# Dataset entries
>>>

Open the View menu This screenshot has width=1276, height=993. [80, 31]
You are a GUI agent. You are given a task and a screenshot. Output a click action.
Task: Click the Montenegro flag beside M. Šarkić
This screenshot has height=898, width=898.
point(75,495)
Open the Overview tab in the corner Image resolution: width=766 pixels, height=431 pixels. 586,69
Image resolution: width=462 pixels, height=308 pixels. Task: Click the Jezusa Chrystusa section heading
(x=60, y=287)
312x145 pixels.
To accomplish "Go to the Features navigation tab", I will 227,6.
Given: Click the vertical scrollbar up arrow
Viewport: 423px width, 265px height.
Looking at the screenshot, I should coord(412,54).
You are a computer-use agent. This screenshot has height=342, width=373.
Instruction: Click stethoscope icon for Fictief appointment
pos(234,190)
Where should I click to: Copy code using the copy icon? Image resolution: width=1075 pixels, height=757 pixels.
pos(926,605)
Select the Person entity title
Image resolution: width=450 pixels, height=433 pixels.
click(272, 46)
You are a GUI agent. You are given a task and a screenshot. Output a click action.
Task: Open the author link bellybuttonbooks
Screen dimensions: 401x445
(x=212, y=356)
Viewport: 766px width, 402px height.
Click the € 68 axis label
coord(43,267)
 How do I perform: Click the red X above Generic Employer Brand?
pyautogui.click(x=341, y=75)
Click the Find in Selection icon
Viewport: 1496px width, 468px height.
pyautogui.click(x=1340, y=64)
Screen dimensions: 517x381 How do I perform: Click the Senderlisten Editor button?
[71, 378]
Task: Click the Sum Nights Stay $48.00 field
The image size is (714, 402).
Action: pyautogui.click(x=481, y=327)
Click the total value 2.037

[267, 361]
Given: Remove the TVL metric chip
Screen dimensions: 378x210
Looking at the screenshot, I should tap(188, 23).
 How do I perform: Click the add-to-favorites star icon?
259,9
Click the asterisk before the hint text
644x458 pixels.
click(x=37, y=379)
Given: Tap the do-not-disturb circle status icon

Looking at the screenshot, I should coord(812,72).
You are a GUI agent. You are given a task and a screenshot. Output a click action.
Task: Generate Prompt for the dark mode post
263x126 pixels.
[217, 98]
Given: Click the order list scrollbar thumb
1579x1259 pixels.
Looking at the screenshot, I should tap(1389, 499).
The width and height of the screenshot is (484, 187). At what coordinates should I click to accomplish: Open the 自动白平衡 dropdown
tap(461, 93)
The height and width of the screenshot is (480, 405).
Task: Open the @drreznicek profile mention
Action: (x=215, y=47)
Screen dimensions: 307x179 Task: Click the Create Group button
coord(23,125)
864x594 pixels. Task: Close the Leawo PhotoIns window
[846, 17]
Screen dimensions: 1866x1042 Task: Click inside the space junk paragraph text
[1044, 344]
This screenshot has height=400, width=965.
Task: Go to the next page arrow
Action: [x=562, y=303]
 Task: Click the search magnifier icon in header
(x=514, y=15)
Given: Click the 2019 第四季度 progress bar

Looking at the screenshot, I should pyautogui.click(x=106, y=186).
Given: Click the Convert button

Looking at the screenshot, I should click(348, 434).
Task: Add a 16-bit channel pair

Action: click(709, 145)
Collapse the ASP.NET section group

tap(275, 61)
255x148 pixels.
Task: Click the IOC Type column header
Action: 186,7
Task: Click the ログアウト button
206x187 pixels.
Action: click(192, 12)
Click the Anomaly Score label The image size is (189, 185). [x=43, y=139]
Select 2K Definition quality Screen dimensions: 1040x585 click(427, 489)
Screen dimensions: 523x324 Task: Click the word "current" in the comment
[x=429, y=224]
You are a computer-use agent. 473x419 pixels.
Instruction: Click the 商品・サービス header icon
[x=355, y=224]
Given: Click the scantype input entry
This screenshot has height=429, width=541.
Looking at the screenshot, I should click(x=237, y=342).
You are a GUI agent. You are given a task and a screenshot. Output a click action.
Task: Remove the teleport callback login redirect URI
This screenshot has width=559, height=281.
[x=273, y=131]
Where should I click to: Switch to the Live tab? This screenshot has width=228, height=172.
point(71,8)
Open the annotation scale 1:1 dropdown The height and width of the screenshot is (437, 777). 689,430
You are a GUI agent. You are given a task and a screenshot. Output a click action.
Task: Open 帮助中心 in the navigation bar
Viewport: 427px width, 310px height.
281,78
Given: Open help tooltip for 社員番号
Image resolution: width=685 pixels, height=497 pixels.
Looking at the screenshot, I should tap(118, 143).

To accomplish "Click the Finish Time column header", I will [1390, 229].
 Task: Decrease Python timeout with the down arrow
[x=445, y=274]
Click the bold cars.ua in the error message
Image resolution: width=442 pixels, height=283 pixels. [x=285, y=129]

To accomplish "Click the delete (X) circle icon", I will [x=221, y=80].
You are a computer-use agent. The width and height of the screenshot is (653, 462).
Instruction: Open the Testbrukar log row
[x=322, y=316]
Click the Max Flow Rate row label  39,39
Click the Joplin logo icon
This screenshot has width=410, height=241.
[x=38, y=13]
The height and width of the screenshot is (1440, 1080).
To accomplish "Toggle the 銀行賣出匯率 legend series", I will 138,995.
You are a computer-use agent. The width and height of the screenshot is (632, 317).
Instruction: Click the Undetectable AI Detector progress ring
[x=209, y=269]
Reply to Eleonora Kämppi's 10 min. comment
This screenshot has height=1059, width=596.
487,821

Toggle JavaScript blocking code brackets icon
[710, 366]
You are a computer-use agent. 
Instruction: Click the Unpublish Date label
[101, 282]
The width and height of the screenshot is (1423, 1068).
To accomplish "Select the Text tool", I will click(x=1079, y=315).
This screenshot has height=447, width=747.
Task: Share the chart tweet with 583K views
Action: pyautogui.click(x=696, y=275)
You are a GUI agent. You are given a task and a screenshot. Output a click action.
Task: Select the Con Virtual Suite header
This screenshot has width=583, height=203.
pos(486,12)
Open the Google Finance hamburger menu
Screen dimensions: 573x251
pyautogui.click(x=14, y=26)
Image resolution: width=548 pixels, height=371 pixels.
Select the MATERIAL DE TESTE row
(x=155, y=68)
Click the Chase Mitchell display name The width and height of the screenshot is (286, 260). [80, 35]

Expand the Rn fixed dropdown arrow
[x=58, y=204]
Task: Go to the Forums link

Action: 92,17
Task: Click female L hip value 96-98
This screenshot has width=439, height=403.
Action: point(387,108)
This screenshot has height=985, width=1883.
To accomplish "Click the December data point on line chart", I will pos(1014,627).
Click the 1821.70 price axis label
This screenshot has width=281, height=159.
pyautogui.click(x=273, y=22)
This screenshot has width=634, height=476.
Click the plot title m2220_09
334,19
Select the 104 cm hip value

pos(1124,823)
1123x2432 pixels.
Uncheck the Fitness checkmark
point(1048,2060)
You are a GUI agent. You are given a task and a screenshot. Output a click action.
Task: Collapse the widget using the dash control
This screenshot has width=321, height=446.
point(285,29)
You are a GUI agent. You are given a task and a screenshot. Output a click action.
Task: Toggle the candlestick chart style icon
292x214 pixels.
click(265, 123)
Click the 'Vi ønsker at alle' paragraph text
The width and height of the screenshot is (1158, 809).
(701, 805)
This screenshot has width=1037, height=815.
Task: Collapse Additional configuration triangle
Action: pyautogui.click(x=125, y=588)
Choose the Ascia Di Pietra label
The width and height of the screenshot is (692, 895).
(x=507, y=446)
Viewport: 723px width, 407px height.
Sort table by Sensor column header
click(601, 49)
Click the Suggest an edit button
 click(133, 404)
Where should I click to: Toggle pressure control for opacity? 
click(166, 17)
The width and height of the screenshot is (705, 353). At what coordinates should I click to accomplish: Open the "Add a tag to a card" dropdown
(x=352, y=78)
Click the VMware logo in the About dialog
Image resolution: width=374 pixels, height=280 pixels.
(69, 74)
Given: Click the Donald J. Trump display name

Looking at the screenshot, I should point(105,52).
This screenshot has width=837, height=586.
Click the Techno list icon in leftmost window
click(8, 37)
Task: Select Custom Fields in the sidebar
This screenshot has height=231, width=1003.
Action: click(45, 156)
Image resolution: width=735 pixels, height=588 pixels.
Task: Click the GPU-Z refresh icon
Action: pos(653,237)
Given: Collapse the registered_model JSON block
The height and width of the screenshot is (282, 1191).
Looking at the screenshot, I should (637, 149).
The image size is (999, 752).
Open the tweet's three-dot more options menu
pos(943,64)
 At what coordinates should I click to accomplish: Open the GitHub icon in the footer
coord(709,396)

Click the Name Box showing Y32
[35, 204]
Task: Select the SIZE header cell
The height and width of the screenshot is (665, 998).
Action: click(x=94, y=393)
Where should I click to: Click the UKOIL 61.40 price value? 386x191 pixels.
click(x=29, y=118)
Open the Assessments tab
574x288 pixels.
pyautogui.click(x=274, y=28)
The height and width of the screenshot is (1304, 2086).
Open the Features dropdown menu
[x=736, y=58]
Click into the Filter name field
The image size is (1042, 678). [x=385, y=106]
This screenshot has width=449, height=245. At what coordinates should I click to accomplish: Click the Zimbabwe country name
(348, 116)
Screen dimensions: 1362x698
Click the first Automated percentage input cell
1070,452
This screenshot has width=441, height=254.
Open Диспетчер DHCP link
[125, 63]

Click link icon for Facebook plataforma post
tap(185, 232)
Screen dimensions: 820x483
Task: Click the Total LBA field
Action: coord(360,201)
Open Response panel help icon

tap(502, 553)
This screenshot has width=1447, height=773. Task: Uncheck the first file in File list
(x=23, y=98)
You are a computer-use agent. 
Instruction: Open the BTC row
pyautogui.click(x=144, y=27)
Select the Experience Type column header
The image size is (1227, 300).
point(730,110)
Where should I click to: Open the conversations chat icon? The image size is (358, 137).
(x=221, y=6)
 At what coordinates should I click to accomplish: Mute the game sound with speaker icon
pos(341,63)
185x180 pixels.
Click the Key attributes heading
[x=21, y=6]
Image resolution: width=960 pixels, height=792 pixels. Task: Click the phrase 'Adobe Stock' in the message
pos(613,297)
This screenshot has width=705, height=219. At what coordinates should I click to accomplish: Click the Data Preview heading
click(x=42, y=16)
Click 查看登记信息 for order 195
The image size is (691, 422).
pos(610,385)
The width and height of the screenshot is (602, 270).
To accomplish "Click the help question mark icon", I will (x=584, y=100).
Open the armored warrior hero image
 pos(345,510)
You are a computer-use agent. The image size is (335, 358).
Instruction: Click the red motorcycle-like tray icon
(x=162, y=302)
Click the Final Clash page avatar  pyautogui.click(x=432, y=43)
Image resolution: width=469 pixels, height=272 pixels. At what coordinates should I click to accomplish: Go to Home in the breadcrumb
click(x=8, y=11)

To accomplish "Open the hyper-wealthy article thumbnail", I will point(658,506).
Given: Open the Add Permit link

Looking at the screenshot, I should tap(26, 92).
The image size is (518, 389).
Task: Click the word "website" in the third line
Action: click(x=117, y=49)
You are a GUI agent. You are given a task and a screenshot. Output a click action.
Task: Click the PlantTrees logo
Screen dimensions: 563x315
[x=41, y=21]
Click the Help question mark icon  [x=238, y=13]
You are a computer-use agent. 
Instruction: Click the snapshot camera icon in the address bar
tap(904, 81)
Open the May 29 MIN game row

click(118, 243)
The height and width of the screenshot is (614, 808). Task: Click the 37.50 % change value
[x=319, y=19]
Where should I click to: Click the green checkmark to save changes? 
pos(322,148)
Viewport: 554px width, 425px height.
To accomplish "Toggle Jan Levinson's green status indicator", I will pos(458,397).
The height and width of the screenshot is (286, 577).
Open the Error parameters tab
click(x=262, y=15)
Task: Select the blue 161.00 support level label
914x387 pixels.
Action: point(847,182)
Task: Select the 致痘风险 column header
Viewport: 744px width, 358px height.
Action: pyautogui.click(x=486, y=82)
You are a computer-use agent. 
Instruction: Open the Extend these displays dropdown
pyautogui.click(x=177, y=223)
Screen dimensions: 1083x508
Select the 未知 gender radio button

<<<

# Problem to solve
The response must consist solely of the lines from the top of the records through the line holding "Open the Overview", copied word for word.

# Result
Open the View menu This screenshot has width=1276, height=993. [80, 31]
You are a GUI agent. You are given a task and a screenshot. Output a click action.
Task: Click the Montenegro flag beside M. Šarkić
This screenshot has height=898, width=898.
point(75,495)
Open the Overview tab in the corner Image resolution: width=766 pixels, height=431 pixels. 586,69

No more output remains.